Let’s consider an example where we have a `p`

, `s`

, and `pc`

querying history for the lattice example in the problem overview section and we want to choose 3 queries, including the top one, to materialize. Step zero, as in the case of the classic solution, is to select the top query, which is, in our case, just a union of all queries in the querying history set. In our example it’ll be `psc`

. Then, on each following step we should select which query to materialize with max benefit. Unlike the classic greedy algorithm, we’re going to select only queries among the querying history set and its union products. Moreover, to reduce brute force scope, we’re going to union queries only by pairs and stop searching for the best query if a given query pair union isn’t a max benefit query. It can be shown that this approach is optimal under certain conditions.

Step zero is shown on the diagram below.

Next, we’ll evaluate benefits for the `p`

, `s`

, and `pc`

queries, which will be 5.8M, 5.99M, and 0 accordingly. We’re also going to make union pairs for querying history queries: `ps`

for `p`

and `s`

, `pc`

for `p`

and `pc`

, `psc`

for `s`

and `pc`

. The only missing union is `ps`

, which gives a 5.2M x 2 = 10.4M benefit (5.2M for `p`

query and 5.2M for `s`

query). This is the max benefit among queries, so we’re going to repeat the union search step one more time. New queries will be `ps`

for `p`

and `ps`

, `ps`

for `s`

and `ps`

, `psc`

for `pc`

and `ps`

. There are no new union queries generated, so the max benefit query is `ps`

at this step, which is chosen to materialize.

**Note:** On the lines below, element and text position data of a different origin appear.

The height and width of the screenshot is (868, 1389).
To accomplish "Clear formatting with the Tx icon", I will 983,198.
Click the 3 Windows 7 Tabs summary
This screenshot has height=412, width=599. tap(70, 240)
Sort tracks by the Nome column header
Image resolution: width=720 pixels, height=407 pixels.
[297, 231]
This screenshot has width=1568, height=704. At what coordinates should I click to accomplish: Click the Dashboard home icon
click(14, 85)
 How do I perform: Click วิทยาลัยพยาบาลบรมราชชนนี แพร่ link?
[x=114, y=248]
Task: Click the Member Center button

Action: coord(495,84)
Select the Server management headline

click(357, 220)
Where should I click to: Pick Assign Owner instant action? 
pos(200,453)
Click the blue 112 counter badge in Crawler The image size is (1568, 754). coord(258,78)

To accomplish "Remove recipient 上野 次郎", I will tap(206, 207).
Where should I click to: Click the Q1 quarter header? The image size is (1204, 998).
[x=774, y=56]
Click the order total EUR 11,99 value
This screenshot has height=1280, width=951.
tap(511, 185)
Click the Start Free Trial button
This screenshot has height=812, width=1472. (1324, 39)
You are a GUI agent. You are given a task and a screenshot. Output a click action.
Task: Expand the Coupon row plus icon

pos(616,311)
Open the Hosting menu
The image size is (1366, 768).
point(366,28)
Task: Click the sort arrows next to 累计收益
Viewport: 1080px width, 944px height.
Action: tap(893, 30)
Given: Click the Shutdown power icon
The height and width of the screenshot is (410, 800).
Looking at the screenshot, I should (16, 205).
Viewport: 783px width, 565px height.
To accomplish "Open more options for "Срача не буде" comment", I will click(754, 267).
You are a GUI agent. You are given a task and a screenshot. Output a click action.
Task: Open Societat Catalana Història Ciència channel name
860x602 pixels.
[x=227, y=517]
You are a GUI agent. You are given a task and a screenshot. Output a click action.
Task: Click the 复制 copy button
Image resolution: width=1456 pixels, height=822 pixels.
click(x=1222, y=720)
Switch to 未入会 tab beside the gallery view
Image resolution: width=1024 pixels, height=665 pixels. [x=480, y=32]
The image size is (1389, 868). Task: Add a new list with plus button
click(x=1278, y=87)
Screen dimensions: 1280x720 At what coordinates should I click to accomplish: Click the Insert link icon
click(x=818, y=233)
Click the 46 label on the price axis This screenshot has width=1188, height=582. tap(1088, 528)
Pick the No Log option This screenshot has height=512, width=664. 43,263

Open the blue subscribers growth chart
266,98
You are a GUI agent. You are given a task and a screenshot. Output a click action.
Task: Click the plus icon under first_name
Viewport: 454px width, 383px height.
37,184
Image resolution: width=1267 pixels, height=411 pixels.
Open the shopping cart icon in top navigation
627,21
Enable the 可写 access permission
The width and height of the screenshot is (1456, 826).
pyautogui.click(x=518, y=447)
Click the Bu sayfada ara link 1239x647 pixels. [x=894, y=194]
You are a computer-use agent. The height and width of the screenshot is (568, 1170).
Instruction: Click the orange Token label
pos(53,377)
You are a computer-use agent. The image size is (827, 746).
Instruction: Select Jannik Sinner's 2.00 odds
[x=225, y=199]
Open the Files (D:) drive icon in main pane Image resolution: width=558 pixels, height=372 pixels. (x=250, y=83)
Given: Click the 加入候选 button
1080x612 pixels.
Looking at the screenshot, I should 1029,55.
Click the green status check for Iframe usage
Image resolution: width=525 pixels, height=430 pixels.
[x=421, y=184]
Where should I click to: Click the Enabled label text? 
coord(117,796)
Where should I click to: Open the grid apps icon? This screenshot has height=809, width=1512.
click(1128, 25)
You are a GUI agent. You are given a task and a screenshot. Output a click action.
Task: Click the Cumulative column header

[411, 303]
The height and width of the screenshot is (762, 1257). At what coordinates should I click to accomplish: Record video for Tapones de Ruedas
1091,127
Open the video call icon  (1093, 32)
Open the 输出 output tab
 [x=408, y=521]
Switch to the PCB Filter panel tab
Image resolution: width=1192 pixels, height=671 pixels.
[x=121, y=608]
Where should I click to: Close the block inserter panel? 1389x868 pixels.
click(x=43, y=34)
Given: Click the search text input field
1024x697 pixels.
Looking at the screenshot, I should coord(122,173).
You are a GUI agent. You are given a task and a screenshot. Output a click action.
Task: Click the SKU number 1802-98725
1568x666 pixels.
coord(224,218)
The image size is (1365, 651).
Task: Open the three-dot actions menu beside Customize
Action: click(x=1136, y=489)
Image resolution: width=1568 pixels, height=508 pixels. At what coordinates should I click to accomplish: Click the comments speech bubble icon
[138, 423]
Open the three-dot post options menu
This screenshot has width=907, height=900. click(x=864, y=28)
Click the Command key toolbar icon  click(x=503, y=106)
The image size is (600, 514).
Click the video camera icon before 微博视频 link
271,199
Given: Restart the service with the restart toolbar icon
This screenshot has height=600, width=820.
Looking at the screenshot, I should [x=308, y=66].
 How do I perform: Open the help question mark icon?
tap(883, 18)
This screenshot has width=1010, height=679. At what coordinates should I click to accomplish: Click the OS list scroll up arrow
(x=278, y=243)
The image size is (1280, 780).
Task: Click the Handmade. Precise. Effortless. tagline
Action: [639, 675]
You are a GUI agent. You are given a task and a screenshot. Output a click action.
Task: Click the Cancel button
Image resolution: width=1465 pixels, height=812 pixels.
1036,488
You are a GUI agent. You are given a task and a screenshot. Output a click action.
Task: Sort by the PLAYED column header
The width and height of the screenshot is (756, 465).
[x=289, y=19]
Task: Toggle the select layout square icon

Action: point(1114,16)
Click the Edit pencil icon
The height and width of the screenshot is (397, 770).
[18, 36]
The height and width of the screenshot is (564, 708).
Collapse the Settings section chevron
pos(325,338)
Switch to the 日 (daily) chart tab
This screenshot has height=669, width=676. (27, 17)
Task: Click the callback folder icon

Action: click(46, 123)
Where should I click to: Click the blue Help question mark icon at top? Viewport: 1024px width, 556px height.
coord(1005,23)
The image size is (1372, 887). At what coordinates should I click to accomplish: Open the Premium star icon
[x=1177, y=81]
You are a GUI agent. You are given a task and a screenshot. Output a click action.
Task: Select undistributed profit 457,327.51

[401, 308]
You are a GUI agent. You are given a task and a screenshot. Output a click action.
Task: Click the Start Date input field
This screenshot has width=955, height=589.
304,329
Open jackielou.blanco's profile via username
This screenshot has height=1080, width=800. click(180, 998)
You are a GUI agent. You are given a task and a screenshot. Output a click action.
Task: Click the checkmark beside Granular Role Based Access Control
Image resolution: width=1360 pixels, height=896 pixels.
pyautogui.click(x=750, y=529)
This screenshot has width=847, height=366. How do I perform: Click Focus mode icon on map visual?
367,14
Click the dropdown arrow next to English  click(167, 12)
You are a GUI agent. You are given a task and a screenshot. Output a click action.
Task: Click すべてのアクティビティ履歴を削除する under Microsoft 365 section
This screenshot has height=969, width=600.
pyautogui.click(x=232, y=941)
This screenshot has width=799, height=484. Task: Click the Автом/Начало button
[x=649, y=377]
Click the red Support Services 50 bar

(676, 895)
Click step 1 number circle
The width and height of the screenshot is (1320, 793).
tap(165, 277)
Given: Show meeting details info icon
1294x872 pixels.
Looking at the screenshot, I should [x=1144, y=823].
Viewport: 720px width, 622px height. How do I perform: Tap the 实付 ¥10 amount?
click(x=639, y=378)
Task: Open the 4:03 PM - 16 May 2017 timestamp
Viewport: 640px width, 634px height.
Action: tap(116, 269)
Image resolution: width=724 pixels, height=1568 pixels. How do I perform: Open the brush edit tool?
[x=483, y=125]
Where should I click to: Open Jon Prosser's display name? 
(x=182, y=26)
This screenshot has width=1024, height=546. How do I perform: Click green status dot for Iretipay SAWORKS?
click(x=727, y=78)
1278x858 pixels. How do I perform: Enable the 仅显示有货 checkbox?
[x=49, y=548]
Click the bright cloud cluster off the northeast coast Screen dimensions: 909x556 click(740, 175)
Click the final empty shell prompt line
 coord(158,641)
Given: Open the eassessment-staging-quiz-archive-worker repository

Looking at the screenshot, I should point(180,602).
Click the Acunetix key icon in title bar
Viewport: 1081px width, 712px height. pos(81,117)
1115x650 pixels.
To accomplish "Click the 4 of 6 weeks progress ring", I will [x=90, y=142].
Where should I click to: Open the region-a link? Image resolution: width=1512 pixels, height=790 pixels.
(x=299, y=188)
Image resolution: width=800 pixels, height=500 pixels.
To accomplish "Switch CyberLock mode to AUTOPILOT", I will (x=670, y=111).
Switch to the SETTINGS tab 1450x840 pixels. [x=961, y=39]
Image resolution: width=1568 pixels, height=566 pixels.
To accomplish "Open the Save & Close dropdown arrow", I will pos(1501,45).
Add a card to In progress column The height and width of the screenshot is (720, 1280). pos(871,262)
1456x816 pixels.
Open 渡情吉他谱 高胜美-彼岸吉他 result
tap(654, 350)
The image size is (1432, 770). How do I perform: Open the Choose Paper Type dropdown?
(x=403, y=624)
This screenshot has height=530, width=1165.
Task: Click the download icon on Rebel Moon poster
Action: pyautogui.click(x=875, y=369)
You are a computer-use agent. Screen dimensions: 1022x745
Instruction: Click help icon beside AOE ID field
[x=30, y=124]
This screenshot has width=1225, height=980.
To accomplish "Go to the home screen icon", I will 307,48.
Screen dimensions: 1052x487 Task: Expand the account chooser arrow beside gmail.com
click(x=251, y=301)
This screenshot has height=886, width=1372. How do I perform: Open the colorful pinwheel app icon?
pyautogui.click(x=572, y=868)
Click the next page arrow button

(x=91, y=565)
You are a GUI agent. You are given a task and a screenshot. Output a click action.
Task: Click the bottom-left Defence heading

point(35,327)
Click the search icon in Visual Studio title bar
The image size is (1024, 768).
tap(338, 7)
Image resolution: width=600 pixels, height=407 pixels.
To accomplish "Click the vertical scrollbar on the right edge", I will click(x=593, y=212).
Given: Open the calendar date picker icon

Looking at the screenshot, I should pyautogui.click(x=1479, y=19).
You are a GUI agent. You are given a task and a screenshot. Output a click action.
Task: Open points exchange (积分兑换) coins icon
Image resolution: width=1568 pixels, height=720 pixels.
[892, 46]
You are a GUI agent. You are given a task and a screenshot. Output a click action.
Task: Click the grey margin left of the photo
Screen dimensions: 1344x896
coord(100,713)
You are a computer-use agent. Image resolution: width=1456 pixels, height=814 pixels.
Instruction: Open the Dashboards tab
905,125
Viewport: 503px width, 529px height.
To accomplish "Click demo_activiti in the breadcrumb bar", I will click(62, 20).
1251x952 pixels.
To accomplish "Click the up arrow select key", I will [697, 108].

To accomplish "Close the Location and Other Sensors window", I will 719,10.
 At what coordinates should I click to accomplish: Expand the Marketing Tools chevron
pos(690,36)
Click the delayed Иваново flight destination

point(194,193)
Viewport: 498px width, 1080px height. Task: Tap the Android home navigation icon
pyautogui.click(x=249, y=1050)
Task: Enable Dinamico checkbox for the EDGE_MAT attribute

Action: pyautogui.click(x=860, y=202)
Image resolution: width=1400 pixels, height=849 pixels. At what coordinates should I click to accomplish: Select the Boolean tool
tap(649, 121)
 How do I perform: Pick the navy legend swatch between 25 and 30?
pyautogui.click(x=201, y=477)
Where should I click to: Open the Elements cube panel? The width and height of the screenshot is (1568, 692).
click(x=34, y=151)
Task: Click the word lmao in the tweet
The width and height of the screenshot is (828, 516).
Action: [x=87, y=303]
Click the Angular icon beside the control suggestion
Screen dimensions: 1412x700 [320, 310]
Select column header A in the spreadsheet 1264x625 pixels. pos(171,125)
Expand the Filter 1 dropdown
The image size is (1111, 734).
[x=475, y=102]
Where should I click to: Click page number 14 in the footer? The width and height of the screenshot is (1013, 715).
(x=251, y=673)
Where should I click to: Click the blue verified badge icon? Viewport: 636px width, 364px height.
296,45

At the next step, the benefits of `p`

, `s`

, and `pc`

will be 0.6, 0.79, and 0. For pair unions, we’ll have the same queries: `ps`

for `p`

and `s`

, `pc`

for `p`

and `pc`

, `psc`

for `s`

and `pc`

. All of these queries have 0 benefit, so the `s`

query will be chosen as a query of max benefit. The resulting query set to materialize is `psc`

, `ps`

, and `s`

.

We can write down pseudo code for this querying history constrained greedy algorithm like this:

```
S = {queryUnion QueryHistory};
for i = 1 to k do begin
Unions = QueryHistory
MaxV = select that view v in QueryHistory and not in S such that B(v,S) is maximized;
for v in Unions do begin
for u in Unions do begin
If B(MaxV, S) < B(queryUnion {u, v}, S) then
MaxV = queryUnion {u, v}
Unions = Unions union {MaxV}
end;
end;
end;
S = S union {MaxV};
end;
resulting S is the querying history constrained greedy selection;
```

We’re going to publish a detailed paper about this querying history constrained greedy algorithm in the near future. It’ll include algorithm optimality and convergence conditions together with optimality experiments results.

## Conclusion

Being used for more than several decades, materialized views is a crucial tool for solving data access cost problem in analytics. With recent advancements in big data and columnar storage engines, the Data Cube Lattice approach becomes very attractive for application in query performance optimization. At Cube.js, we believe that joint efforts in this research field could lead to novel Data Cube Lattice optimization techniques that can reduce data access costs and time by 99% of what we have today and completely transform the way people work with analytics. It’s why the Cube.js team is committed to publishing a detailed paper on the querying history constrained greedy algorithm in the near future.